A single number is needed: how many lines of the data hold the word "computer".
EXERCISE MATERIAL: Begin
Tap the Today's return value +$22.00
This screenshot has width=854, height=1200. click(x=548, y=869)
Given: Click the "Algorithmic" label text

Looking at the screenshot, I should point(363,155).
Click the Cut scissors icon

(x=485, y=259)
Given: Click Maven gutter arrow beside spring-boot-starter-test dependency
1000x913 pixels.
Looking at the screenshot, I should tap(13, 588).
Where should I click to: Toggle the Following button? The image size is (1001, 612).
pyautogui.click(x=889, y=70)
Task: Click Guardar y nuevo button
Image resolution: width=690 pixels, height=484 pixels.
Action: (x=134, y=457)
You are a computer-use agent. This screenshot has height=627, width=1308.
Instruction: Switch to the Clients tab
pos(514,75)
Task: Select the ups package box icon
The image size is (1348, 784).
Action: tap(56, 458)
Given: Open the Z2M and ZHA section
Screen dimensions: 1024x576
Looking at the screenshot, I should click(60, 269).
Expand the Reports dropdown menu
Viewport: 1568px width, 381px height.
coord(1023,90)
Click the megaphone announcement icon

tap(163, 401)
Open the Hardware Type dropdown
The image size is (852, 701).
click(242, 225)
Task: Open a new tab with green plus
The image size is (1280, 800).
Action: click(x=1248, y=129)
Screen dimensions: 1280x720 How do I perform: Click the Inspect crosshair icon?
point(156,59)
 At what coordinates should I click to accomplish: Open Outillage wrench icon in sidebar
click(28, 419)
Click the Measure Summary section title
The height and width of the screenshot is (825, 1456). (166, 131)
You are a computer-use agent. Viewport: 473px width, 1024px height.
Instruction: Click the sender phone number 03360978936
EXERCISE MATERIAL: End
WRITTEN ANSWER: 2